Но я не был в полном сознании. Меня клонило в сон, а потом я резко просыпался, понимая всю опасность такого сна. Я вспоминал всех храбрецов, о которых читал, – тех, которые, попав в ловушку, подобную моей, проводили время, решая задачи, сочиняя стихи или декламируя их наизусть. О да, они все до единого герои, но я, как ни старался, не мог подняться до их уровня.
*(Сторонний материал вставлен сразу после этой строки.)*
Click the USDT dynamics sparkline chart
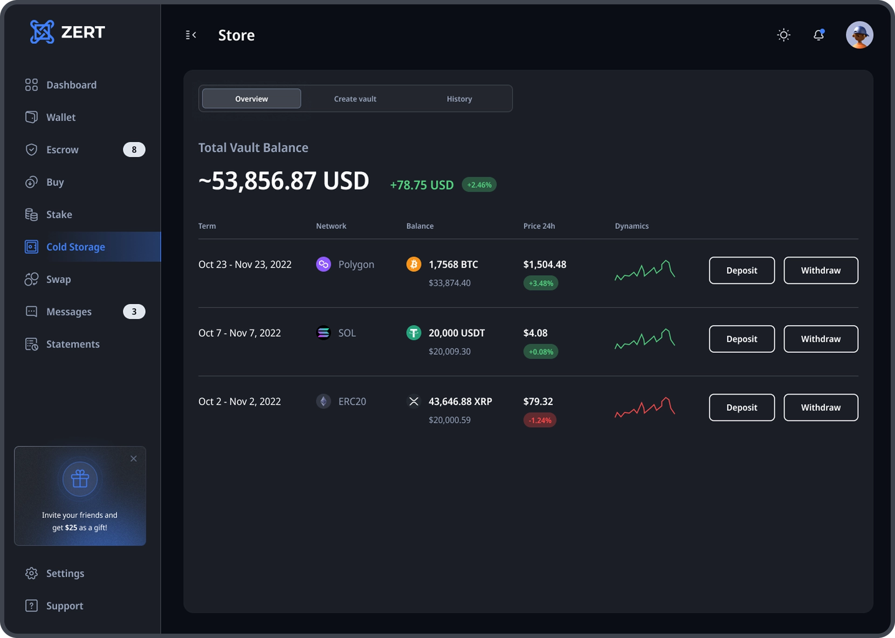This screenshot has height=638, width=895. [645, 339]
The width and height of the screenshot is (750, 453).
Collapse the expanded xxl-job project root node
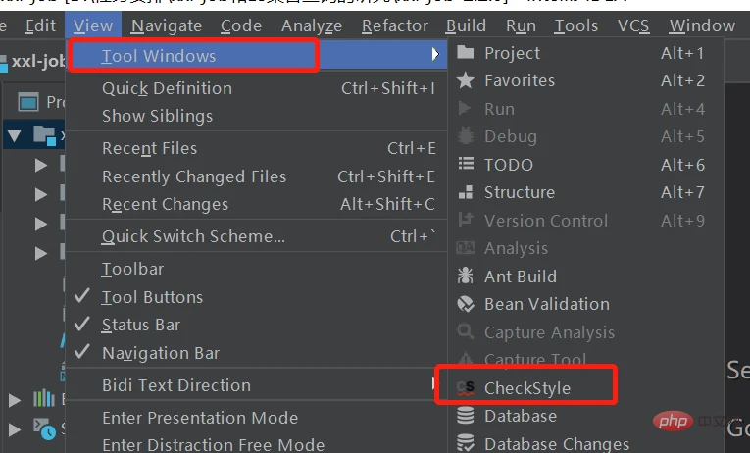15,137
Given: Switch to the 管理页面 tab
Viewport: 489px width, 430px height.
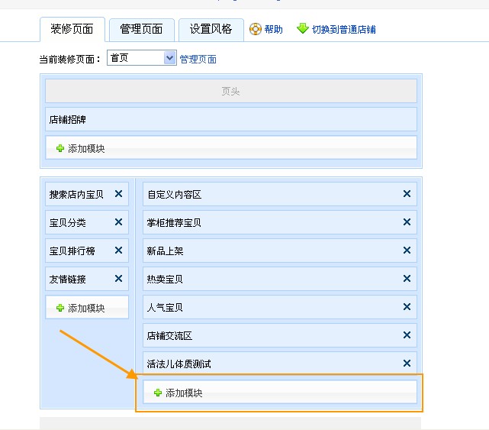Looking at the screenshot, I should click(x=141, y=29).
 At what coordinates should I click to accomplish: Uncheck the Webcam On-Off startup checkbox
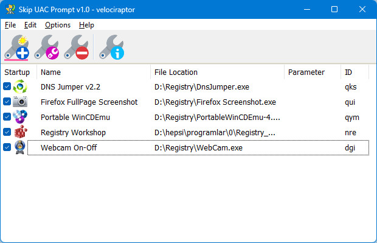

Я знал, как опасно отчаиваться, и боролся с отчаянием как мог, но получалось не всегда. Раз или два я слышал, как кто-то скребется; я решил, что крысы, и немедленно припомнил все когда-либо читанное о заключенных, которых терзали эти мерзкие грызуны. Я знал, что силы мои на исходе, и мне пришлось перестать кричать – голос так ослабел, что собственные крики звучали как насмешка и я чувствовал себя еще беспомощнее.
Я вспомнил про свой тотем – тот, который показала мне миссис Дымок. Но тогда переплетенные змеи еще не окрепли в моем психологическом складе – это случилось лишь позже, и сейчас они не смогли помочь. Я думал о «Фаусте», еще свежем в памяти, но и он навел меня только на мысль о неотвратимости судьбы. Когда Атропос, не мигая, уставилась на нить твоей жизни и вот-вот щелкнет ножницами, нужна душа посильнее моей, чтобы смотреть на это мужественно. Я вспомнил миссис Дымок и трясущуюся палатку и страстно возжелал выйти в Великое Время и попросить помощи там. Но как? Именно в эти темные часы я понял: если я не хочу умереть скулящей раздавленной тварью, противной самому себе, мне нужна вера – нечто большее, чем недоделанная философия моих студенческих дней.
Даже современная война не убила во мне уверенности, что человек – благородное создание и в час нужды должен вести себя достойно. Разумеется, в обычной жизни мы не используем нагруженные смыслом и эмоциями слова типа «благородный». Люди, стоящие на высшей ступени развития, смеются над такими разговорами. Но когда вот-вот умрешь в ледяной ванне из собственного дерьма, то смотришь на жизнь по-другому и принимаешь решение: если останешься в живых, больше никогда не будешь считать себя человеком, стоящим на высшей ступени развития.
На высшей? Как я могу считать себя на высшей ступени, если мой мозг завален всяким мусором из прошлого и неприличными стишками студенческих лет? Я пытался скоротать время, декламируя запоминалки, с помощью которых мы сдавали экзамены. Но очень многие из этих стишков, поначалу вполне пристойные, мутировали в форму, предпочтительную для здоровых молодых людей, у которых обучение наукам и медицине не угасило природной похоти, а лишь разожгло ее.
Взять, например, 12 черепных нервов:[51]
Нет, я решительно не мог сохранять возвышенный настрой, а теперь думаю, что это было бы и не в человеческих силах.
Лишь через четыре дня и четыре ночи рабочие приблизились настолько, чтобы услышать меня, – мой голос стал удивительно слабым. Наконец меня выловили из бака и отвезли в госпиталь.